[发明专利]类黄原胶的生物多糖制备方法

说明书

                        技术领域

本发明涉及一种生物多糖的制备方法。

                        背景技术

目前以黄原胶为代表产品的生物多糖，制备过程中是以有机溶剂(乙醇)作为萃取剂或采取酸提取做为主要提取方法而获得，有机溶剂和酸提取剂存在着易挥发、使用时安全系数低且成本高，制成的成品黄原胶价格较高，且产品色泽呈黄色或淡黄色，且采用上述方法制得的该产品的水溶液粘度(800cp)及剪切性能值(6.3)均较差，给实际推广应用带来了很大困难。

                        发明内容

本发明的目的在于提供一种类黄原胶的生物多糖制备方法，该制备方法通过采用中性盐作为提取工艺的主要原料，选用调节等电点等方法作为提取工艺的主要步骤，以达到制备过程操作安全、生产成本低、制得的生物多糖在粘度及剪切性能值等指标上均高于现有产品之目的。

本发明的整体技术构思是：

类黄原胶的生物多糖制备方法，该方法由下列工艺步骤组成：

A、将原始菌种接种到试管中的斜面培养基表面制成斜面菌种；

B、将斜面菌种经扩大培养后制成种子液；

C、将制成的种子液按种子液：培养液为7％-10％的接种量接入发酵罐中的培养液，进行发酵，其中培养液的配方包括下列重量份的组分：

葡萄糖20-30    蔗糖10-20    硝酸钠2.5-4    硫酸镁0.5-1

磷酸二氢钾1.5-2.5    碳酸钙1-1.5    水941-965，

培养液中PH值为7.0-7.2，

发酵的工艺条件为通风量0.2-0.5vvm，搅拌转速120-160转/分钟，培养温度35-40℃，发酵周期为60-70小时；

D、提取

a、将发酵完成后的发酵液调节等电点，调PH值为4.5-5.5，并搅拌均匀；

b、在a步骤中制得的发酵液中加入中性盐进行沉降萃取得到纤维状的生物多糖；

c、将b步骤中制得的生物多糖进行脱水，并用碱式盐调节其PH值为6.5-7.5后干燥、粉碎。

本发明的具体工艺步骤及工艺条件是：

A步骤中斜面培养基由下列重量份的组分组成：

葡萄糖12-15    酵母膏2.5-3    牛肉膏0.5-1    蛋白胨0.5-1琼脂2.5-3    水770-820。

制备斜面菌种的工艺条件是温度36-38℃、培养时间为68-72小时。

B步骤中的扩大培养依次包括摇床种子的制备、一级种子的制备、二级种子的制备，其中摇床种子的制备过程中的培养基的组成成分与A步骤中斜面培养基的组成成分相同，将斜面菌种接入灭菌后的摇床种子的培养基经过培养制成摇床种子，培养的工艺条件为摇床转速120-160转/分钟，培养温度35-40℃，培养时间20-24小时。

一级种子的制备过程中培养液由下列重量份的组分组成：

蔗糖12-15    硝酸钠2.5    酵母膏0.5-1    磷酸二氢钾0.5-1水805＝845。
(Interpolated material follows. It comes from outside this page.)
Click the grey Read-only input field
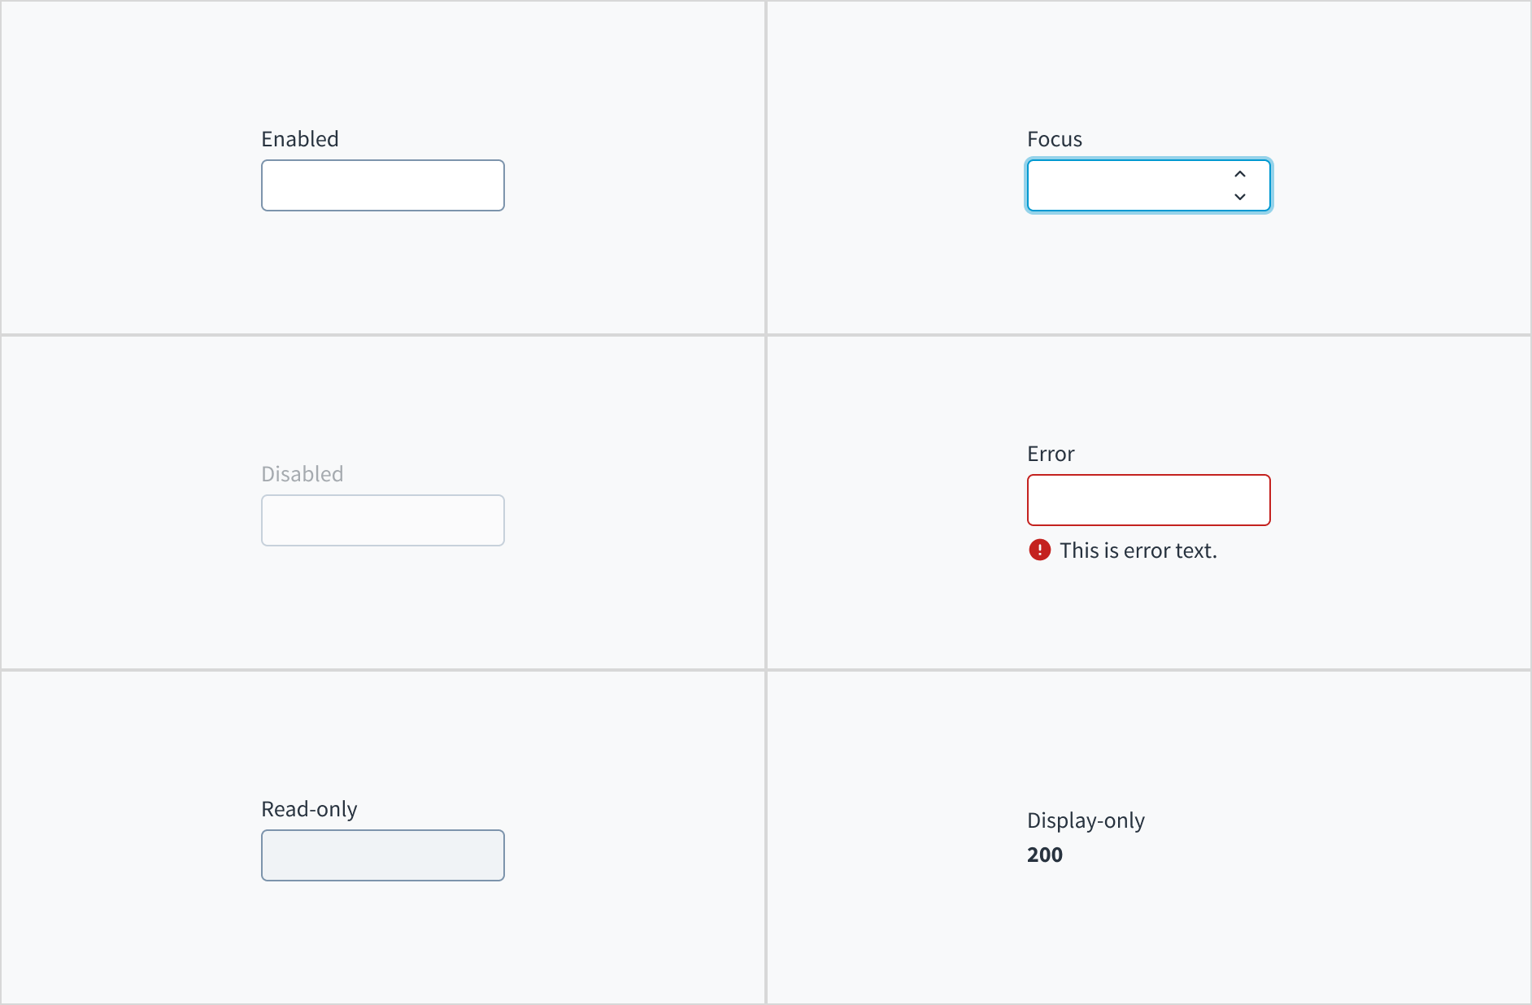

接种量为摇床种子：一级种子培养液＝1％，将摇床种子接入灭菌后的一级种子培养液经过培养制成一级种子，一级种子的制备过程中的工艺条件是PH值为7.0-7.2，通风量0.2-0.3vvm，搅拌转速为200转/分钟，培养温度为35-40℃，培养周期为18-24小时。

二级种子的制备过程中的培养液由下列重量份的组分组成：

葡萄糖12-15    硝酸钠2.5    酵母膏0.5-1    磷酸二氢钾0.5-1水805-845。接种量为一级种子∶二级种子培养基＝7-10％，将一级种子接入灭菌后的二级种子培养液经过培养制成二级种子，二级种子的制备过程中的工艺条件是PH值为7.0-7.2，通风量0.2-0.3vvm，搅拌转速为200转/分钟，培养温度为35-40℃，培养周期为16-20小时。

C步骤中的发酵过程中采用裴林氏法检测还原糖≤0.2％，采用甲醛法检测氨基氮≤0.2％时为发酵终点。

a步骤中调节发酵液的PH值选用乙酸；b步骤中所述的中性盐为NaCl水溶液；c步骤中的脱水设备选用螺旋挤压脱水机，脱水过程中螺旋挤压脱水机的转速为10-15转/分钟，碱式盐为二价碱式盐。二价碱式盐选用氢氧化镁。

原始菌种选自黄单孢菌属(Xanthomonas)中的Vasculorum和Translucens中的一种。

c步骤中干燥温度为65℃，干燥后的成品的水分为13％。